Migraines, ranging in severity and seriousness, can be caused by a variety of factors. As centuries have passed, healers have uncovered numerous home remedies to manage the pain and symptoms of recurring migraines.
Essential oils are extracted from plants through a process of distillation. The extractions give off distinct fragrances that can be therapeutic.
The natural plant medicine can be inhaled as a vapor or applied to the skin. Essential oils are safe and medicinal, though it’s important not to use too much because the strength of the scent can be overwhelming.
Lavender, peppermint and basil oils have been proven to benefit headaches. By providing a fresh and rejuvenating scent, essential oils help to release tension in the head, increase blood flow and open the sinuses.
Massage & Acupuncture
Massaging the scalp can help to alleviate migraine pain, though results may vary. When massaging the head, be sure to target the occipital nerve, which can be found at the base of the skull. It may be useful to purchase a pressure pointer, such as a Body Back Buddy.
Reflexology, a Chinese pressure-point massage, may also be helpful. Though it’s not proven, reflexology focuses on zones in the hands and feet to relieve tension and pain throughout the body.
Acupuncture, which uses thin needles to relieve pain, is another option for individuals seeking out alternative medicine. For those wishing to save money on specialist visits, acupressure is a do-it-yourself option as well.
Feverfew, a medicinal herb, is an age-old cure for migraine. Since the 1980s, feverfew has been linked to reduced symptoms of migraine pain. The plant contains a chemical known as parthenolide, which is proven to reduce headaches and keep blood vessels from becoming overly dilated. Feverfew can be chewed, consumed raw or as a tea.

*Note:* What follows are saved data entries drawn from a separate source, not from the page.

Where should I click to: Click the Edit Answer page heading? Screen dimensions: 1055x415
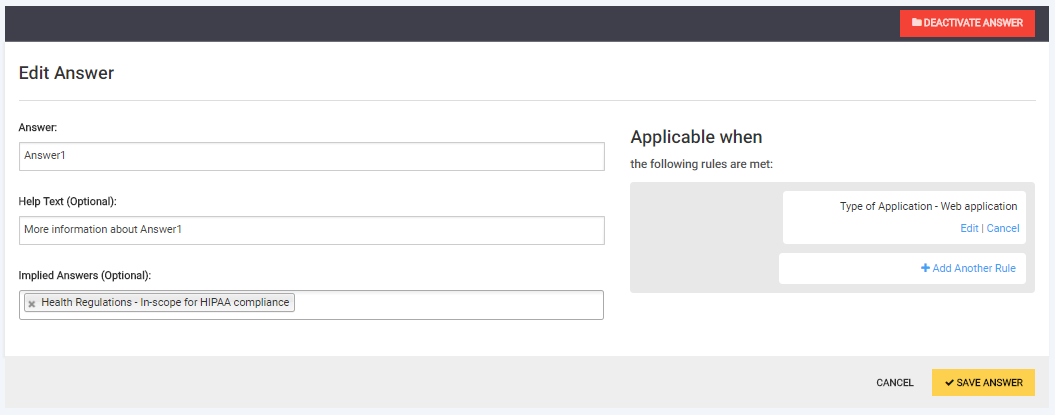(66, 73)
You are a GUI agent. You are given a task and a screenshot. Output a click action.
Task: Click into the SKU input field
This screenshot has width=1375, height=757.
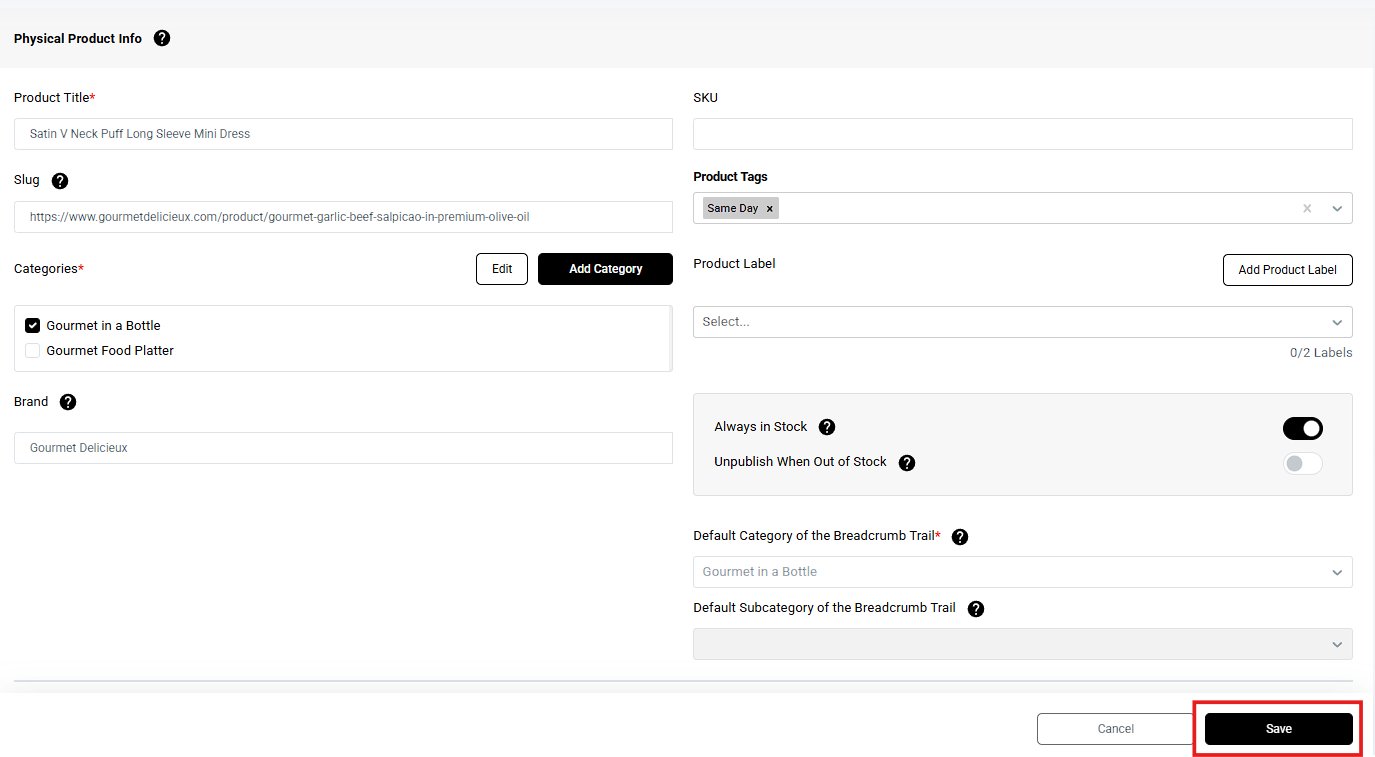(1022, 134)
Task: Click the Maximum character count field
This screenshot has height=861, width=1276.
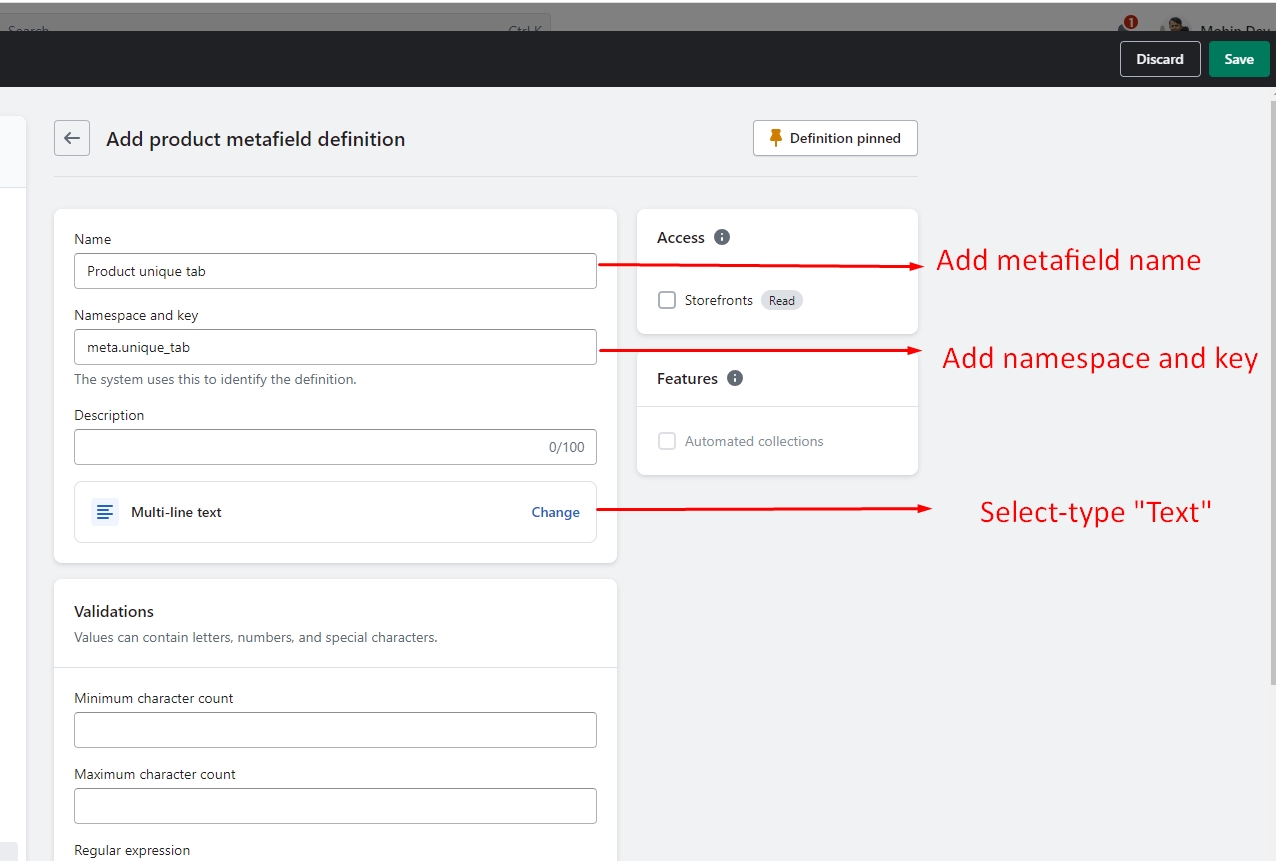Action: coord(335,806)
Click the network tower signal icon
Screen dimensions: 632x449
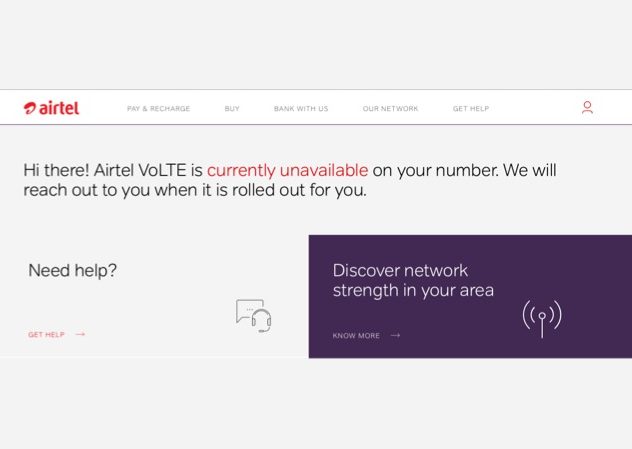[x=542, y=318]
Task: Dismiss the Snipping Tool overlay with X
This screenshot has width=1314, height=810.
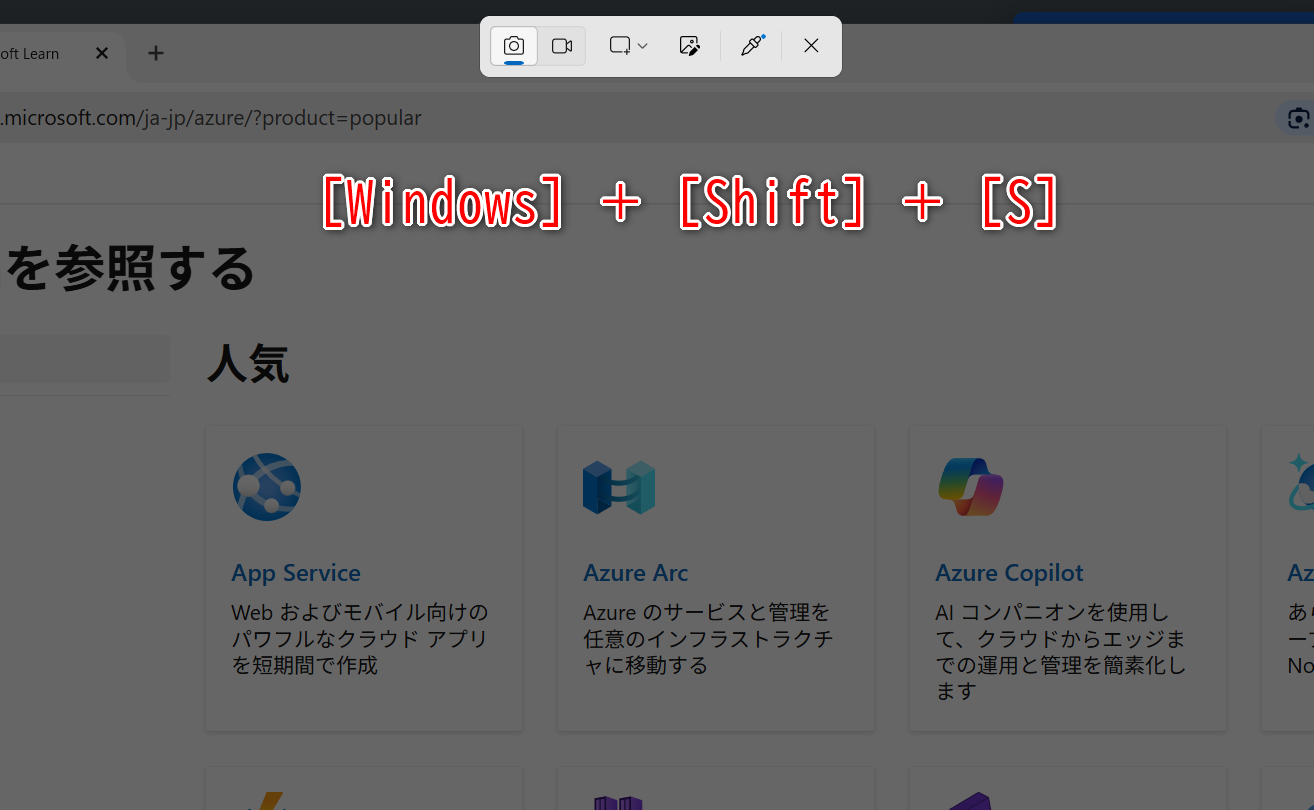Action: (810, 45)
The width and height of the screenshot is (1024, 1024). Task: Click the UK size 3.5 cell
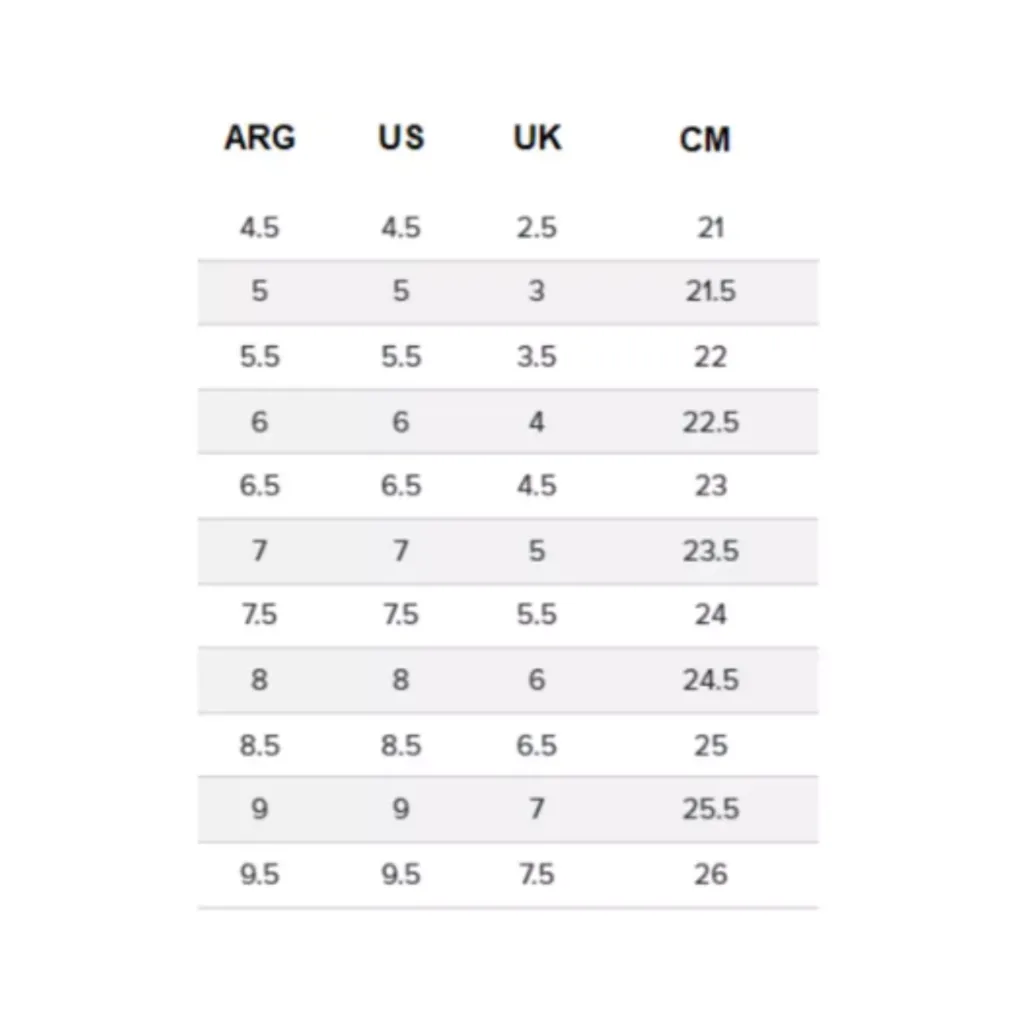[x=537, y=357]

Certain foods reduce inflammation, which is a potential contributor to migraines. Foods containing omega-3 fatty acids, such as flaxseeds, are known to work on inflammation. Flax seeds come in various forms, including as an oil or powder in addition to a whole seed.
The Japanese, grain-like seed known as buckwheat may also help to manage the pain of migraine headaches. Buckwheat contains rutin, a flavonoid nutrient that functions as an antioxidant. Antioxidants help to flesh out toxins and repair cells, reducing inflammation and curing the symptoms.
Ginger is another option for reducing inflammation. Known to cure a stomach ache, ginger is great for assisting with the passing of nausea. A cup of fresh ginger tea may do the trick.
Research from the New York Headache Center illustrates that migraines may be linked to nutrient deficiencies, magnesium in particular. A study published in the National Library of Medicine showed that adding magnesium into your daily routine could decrease the amount of migraines by 42 percent.
Riboflavin, a B vitamin present in animal products, nuts and green vegetables, acts as an enzyme and increases the production of energy in the cells. Riboflavin should be taken in the morning. If you’re not able to eat omega 3s in food, you could consider incorporating supplements into your diet as well.
Though not life-threatening, migraines can be a serious and debilitating condition. Natural remedies can help to relieve pain and manage migraines, without the potential for nasty side effects. Give some of nature’s remedies a shot and see what works best for your particular condition.